DIF analysis was conducted using rescored data. Categories were collapsed to eliminate options with insufficient response. According to the BIC methods, our results showed that all items in the CARS displayed DIF differently by sex, age group, and symptom classification (Table 6). This implies that children and adolescents with different variables may perceive and interpret the meanings of the items differently. In the GPCMlasso equation, each group variable is replaced by the corresponding λ, and the predominant variables are set as the reference.

Table 6

Table 6. The results of DIF analysis based on lasso coefficients in the GPCMlasso model for variables in the CARS.
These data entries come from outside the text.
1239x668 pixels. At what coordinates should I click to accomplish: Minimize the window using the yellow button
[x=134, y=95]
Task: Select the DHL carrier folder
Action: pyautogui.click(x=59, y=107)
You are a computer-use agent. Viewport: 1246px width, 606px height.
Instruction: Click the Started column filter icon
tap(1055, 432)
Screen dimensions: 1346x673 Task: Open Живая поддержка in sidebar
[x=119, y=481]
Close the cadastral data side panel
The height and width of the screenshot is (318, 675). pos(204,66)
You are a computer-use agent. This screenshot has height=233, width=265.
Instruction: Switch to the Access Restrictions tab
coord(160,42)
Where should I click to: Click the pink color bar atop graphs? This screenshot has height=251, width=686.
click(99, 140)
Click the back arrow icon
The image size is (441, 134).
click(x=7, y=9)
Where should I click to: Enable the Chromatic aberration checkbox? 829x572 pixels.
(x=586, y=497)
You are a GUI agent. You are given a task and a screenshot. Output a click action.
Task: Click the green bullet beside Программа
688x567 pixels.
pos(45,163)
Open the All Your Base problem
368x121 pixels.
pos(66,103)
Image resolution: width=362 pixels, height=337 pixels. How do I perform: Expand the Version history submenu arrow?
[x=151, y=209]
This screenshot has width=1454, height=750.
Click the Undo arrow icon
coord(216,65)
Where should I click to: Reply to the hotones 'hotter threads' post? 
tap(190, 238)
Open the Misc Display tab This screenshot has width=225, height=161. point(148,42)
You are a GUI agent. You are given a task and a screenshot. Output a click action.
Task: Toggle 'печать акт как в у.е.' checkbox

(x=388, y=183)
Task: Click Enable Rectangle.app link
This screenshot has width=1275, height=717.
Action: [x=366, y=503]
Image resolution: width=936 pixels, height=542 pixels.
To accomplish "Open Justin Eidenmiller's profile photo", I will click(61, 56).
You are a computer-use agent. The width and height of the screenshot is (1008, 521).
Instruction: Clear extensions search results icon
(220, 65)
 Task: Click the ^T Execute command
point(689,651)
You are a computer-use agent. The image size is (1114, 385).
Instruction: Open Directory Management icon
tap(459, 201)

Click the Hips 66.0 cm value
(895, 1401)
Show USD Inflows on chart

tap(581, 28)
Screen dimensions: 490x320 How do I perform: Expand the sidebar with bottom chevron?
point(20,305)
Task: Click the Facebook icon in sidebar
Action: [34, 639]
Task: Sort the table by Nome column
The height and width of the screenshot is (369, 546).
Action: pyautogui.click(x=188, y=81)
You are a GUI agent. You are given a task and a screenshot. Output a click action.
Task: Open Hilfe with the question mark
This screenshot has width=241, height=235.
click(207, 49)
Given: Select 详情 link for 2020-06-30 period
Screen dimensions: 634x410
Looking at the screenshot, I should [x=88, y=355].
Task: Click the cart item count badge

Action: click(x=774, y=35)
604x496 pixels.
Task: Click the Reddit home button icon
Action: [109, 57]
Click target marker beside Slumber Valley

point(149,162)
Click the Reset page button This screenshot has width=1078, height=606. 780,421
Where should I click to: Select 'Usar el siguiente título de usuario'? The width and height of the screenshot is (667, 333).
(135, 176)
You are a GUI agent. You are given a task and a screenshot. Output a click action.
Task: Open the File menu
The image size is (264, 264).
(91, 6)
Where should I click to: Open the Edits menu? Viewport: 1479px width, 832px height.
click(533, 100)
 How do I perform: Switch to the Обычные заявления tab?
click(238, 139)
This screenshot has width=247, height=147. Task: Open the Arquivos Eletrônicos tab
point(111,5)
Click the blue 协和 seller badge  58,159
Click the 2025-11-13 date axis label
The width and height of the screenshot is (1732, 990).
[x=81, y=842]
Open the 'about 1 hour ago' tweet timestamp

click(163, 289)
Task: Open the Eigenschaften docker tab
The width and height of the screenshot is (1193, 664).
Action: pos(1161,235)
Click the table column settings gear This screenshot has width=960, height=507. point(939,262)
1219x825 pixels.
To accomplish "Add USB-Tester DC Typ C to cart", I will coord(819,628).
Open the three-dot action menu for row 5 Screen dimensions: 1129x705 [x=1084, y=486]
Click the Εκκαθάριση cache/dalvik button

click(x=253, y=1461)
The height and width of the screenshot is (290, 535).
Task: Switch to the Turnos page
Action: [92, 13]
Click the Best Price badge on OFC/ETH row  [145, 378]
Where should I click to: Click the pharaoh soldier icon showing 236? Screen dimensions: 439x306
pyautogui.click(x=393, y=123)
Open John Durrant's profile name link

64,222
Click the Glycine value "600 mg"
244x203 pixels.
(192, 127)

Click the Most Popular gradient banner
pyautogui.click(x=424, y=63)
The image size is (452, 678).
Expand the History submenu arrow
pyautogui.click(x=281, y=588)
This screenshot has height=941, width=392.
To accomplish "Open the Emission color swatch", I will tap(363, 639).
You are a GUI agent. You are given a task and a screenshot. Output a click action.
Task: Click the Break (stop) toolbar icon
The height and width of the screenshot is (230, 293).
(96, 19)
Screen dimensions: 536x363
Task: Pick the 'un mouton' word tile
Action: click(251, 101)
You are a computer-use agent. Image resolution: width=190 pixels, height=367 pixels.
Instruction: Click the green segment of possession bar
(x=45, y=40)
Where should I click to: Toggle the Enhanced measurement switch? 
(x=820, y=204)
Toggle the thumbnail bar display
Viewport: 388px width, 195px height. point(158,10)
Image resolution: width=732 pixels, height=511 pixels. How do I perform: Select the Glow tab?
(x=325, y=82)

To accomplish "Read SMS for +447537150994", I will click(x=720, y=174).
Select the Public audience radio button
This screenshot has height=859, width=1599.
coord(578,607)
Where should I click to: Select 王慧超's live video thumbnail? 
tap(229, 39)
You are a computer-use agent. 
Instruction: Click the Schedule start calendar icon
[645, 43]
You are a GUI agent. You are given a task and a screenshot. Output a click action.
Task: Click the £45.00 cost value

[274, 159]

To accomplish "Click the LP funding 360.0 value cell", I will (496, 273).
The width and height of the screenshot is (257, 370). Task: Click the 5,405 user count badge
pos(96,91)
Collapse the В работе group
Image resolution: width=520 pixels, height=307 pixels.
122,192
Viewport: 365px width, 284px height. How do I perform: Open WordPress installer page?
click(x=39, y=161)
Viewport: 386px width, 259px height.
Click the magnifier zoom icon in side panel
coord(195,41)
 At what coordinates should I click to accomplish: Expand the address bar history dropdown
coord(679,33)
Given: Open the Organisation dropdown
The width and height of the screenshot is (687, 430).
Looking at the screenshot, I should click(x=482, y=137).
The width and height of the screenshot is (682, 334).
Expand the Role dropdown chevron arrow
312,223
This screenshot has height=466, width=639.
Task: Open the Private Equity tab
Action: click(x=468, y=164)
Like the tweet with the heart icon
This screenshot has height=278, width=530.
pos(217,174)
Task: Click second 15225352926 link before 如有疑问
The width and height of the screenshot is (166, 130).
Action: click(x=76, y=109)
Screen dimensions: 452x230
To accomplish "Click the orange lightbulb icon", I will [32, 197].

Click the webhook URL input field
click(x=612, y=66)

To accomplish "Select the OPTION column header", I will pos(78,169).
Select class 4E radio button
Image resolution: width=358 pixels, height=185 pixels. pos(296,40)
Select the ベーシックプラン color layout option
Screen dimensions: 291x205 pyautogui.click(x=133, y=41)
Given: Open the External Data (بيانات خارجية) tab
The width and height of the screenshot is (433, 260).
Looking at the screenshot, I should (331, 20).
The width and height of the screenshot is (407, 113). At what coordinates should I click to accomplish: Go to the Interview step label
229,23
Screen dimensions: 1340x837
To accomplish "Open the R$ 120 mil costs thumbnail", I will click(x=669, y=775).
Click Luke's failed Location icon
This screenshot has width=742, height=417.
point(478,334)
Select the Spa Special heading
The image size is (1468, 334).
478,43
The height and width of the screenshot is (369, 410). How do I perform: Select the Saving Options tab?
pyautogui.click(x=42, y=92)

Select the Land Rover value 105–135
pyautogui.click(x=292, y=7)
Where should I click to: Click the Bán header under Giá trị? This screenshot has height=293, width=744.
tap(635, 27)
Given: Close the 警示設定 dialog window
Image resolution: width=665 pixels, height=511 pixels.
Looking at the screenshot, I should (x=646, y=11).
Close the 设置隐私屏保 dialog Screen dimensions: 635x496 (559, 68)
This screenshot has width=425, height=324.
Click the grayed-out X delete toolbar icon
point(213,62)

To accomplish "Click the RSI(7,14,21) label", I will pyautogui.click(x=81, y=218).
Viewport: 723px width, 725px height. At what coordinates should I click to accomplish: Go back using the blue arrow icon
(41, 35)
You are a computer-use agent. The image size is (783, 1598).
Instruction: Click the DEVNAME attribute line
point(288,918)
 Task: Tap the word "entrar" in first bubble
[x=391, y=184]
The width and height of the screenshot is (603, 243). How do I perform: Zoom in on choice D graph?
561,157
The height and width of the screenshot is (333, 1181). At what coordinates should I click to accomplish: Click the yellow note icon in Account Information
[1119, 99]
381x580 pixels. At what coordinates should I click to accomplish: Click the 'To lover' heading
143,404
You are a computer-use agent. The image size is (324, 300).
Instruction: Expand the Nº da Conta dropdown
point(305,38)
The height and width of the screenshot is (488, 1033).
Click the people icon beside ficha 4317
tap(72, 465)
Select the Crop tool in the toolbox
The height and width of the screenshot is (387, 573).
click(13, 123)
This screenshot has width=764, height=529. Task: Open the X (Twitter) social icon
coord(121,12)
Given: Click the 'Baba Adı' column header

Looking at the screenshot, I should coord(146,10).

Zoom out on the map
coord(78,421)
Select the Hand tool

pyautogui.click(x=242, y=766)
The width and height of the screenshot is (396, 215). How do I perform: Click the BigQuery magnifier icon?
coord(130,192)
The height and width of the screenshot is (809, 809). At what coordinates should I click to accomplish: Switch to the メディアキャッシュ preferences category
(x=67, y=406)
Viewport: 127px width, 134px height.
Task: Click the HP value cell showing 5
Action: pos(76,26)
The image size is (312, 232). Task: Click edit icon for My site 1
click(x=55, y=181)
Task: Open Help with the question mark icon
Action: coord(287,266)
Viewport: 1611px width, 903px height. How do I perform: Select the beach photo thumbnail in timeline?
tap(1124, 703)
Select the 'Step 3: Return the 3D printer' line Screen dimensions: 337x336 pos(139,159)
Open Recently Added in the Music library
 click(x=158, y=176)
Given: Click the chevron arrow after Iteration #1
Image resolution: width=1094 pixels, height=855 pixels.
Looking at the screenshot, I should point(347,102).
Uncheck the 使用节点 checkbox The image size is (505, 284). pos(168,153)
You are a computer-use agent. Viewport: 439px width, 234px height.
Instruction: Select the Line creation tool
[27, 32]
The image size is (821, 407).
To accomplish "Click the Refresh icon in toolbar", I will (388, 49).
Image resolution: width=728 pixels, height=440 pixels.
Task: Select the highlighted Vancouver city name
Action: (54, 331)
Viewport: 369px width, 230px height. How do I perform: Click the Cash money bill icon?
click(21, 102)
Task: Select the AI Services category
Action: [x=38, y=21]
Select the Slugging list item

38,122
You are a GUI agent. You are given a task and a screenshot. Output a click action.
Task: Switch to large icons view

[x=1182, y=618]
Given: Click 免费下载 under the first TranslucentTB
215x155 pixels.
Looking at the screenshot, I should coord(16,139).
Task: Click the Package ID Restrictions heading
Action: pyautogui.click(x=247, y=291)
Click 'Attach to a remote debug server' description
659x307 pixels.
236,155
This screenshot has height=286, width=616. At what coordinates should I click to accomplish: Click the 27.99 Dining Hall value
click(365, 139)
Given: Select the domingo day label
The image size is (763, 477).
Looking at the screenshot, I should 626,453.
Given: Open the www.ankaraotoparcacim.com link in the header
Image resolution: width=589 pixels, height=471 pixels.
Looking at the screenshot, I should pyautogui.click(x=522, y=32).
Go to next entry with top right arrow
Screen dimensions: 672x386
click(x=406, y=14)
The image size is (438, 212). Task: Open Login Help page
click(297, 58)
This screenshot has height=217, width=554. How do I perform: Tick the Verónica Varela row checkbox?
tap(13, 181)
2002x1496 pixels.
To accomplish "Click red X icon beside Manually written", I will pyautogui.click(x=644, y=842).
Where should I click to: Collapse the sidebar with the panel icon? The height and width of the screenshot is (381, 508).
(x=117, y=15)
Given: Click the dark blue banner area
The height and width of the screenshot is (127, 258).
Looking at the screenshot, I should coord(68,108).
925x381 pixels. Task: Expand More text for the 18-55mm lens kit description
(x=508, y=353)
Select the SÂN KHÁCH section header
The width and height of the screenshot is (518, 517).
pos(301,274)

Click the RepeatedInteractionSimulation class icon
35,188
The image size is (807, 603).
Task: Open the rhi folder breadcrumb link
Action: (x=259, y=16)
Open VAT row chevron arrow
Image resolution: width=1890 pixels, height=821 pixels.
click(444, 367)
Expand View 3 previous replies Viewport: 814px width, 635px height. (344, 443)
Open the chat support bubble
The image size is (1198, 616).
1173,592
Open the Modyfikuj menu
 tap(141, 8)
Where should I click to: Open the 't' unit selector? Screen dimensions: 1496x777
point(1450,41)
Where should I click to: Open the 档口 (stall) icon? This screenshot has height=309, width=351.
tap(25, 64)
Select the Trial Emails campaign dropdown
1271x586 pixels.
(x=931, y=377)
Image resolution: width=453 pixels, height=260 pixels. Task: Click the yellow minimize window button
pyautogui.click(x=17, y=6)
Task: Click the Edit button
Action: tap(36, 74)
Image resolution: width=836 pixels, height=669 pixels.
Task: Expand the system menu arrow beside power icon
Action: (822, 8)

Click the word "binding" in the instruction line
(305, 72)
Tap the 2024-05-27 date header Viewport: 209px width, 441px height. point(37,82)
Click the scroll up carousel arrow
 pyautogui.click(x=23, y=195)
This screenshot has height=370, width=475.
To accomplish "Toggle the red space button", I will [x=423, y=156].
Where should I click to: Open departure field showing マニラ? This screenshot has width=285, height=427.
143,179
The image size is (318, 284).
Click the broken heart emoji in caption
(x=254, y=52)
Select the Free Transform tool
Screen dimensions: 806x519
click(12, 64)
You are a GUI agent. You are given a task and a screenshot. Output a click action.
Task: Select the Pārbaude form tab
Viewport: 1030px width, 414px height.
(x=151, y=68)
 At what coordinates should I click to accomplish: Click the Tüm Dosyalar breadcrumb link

To simplify the original formulation, the GPCMlasso Model can be written as follows:

log (\frac{P (Y_{pi} = r)}{P (Y_{pi} = r - 1)}) = [θ_{p} - (\begin{array}{l} β_{i} + γ_{i 1} * Gender + \\ γ_{i 2} * AgeGroup + \\ γ_{i 3} * Symptomlevel \end{array})]

For illustration, this study recruited a sample that predominantly consisted of men. Then, Gender/male was equal to zero, and Gender/female was equal to 1. Hence, the difficulty can be $β_{i}$ for males and $β_{i} + γ_{i 1} * Gender / female$ for females. The Lasso coefficient $γ_{i}$ represents the deviation of the subsamples in item difficulty from the baseline difficulty $β_{i}$ . If $γ_{i}$ is equal to zero, the corresponding group variables function equally to the baseline variables.

Our study adopted a t-test and an ANOVA analysis to depict the difference among subgroups. Table 7 shows that no significant difference is found between gender. That means those testing bias brough by gender did not affect the CARS1 total score. ANOVA analysis showed that older children are achieving lower scores especially when they enter primary school.

Table 7

Table 7. The CAR1 scores comparison in DIF analysis regarding gender and age group.

Discussion

In this study, we utilized machine learning methods in creating a probabilistic model to simulate personal performance in CARS, so that we can depict the psychometric properties of CARS in different perspectives. CARS was widely used in clinical assessment in population diagnosis as ASD with different demographic traits (e.g., age, gender, symptom profiles) in different clinical settings and research scenarios. The psychometric properties were already well illustrated based on classical testing theory in pervious works done by other researchers. Hence, robust results can be expected at a scale level to depict the symptom status of children with ASD. However, a relatively new probabilistic model named Rasch Model can provide more detailed psychometric evidence at item level, hence we conduct this to emphasize some limitations regarding potential measurement bias mentioned previous work. In brief, we found that PCM is a reasonable model to simulate the responding pattern to CARS of children with ASD. In line with previous work, at a scale level, CARS can explain 54.7% (over40%) of the measurement variance. Our work confirmed that CARS are depicting the autistic symptoms based on a unidimensional base. Our study also found some limitations regarding the item category that the current rating scale is so rigid that some minor behavior difference would be missed. That means items may provide inaccurate information originating from unreasonable threshold intervals. We also discover some critical demographic variables with potential threads to produce obvious assessment bias which may contribute to unstable psychometric quality reported in previous findings.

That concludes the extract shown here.